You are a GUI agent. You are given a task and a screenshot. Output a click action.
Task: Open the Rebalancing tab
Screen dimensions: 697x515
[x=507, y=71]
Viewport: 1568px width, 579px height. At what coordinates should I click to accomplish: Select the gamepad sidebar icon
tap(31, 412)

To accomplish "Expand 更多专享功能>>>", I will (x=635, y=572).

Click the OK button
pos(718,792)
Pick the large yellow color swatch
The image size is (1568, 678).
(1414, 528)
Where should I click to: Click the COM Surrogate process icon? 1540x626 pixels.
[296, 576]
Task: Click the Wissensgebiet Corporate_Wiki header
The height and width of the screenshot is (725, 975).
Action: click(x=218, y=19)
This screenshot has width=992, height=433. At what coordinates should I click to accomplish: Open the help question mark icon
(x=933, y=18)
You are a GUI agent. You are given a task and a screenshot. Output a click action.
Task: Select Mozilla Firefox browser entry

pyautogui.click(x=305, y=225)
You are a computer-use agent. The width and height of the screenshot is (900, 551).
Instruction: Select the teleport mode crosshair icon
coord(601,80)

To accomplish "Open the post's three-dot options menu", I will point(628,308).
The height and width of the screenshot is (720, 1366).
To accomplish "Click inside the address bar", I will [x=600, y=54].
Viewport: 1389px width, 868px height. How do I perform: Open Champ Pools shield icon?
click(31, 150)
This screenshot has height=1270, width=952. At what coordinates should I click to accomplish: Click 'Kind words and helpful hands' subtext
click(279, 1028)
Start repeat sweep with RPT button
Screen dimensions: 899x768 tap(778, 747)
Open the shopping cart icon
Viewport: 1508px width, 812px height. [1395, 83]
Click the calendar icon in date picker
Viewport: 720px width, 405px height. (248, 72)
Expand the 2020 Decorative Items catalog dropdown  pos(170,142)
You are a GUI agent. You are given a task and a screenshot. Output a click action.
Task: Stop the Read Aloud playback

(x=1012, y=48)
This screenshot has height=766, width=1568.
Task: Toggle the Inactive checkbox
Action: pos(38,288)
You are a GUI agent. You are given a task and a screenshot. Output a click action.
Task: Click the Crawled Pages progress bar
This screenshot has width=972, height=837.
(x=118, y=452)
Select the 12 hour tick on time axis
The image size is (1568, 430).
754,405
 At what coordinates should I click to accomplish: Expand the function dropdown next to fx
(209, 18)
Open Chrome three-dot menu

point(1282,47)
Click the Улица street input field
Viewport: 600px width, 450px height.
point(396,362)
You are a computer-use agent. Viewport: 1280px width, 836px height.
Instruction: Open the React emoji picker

━━━━

ASSIGNED TASK:
For this exercise, return the material above in full and exactly.

TASK RESULT:
You are a GUI agent. You are given a task and a screenshot. Output a click action.
Task: Open the Rebalancing tab
Screen dimensions: 697x515
[x=507, y=71]
Viewport: 1568px width, 579px height. At what coordinates should I click to accomplish: Select the gamepad sidebar icon
tap(31, 412)

To accomplish "Expand 更多专享功能>>>", I will (x=635, y=572).

Click the OK button
pos(718,792)
Pick the large yellow color swatch
The image size is (1568, 678).
(1414, 528)
Where should I click to: Click the COM Surrogate process icon? 1540x626 pixels.
[296, 576]
Task: Click the Wissensgebiet Corporate_Wiki header
The height and width of the screenshot is (725, 975).
Action: click(x=218, y=19)
This screenshot has width=992, height=433. At what coordinates should I click to accomplish: Open the help question mark icon
(x=933, y=18)
You are a GUI agent. You are given a task and a screenshot. Output a click action.
Task: Select Mozilla Firefox browser entry

pyautogui.click(x=305, y=225)
You are a computer-use agent. The width and height of the screenshot is (900, 551).
Instruction: Select the teleport mode crosshair icon
coord(601,80)

To accomplish "Open the post's three-dot options menu", I will point(628,308).
The height and width of the screenshot is (720, 1366).
To accomplish "Click inside the address bar", I will [x=600, y=54].
Viewport: 1389px width, 868px height. How do I perform: Open Champ Pools shield icon?
click(31, 150)
This screenshot has height=1270, width=952. At what coordinates should I click to accomplish: Click 'Kind words and helpful hands' subtext
click(279, 1028)
Start repeat sweep with RPT button
Screen dimensions: 899x768 tap(778, 747)
Open the shopping cart icon
Viewport: 1508px width, 812px height. [1395, 83]
Click the calendar icon in date picker
Viewport: 720px width, 405px height. (248, 72)
Expand the 2020 Decorative Items catalog dropdown  pos(170,142)
You are a GUI agent. You are given a task and a screenshot. Output a click action.
Task: Stop the Read Aloud playback

(x=1012, y=48)
This screenshot has height=766, width=1568.
Task: Toggle the Inactive checkbox
Action: pos(38,288)
You are a GUI agent. You are given a task and a screenshot. Output a click action.
Task: Click the Crawled Pages progress bar
This screenshot has width=972, height=837.
(x=118, y=452)
Select the 12 hour tick on time axis
The image size is (1568, 430).
754,405
 At what coordinates should I click to accomplish: Expand the function dropdown next to fx
(209, 18)
Open Chrome three-dot menu

point(1282,47)
Click the Улица street input field
Viewport: 600px width, 450px height.
point(396,362)
You are a computer-use agent. Viewport: 1280px width, 836px height.
Instruction: Open the React emoji picker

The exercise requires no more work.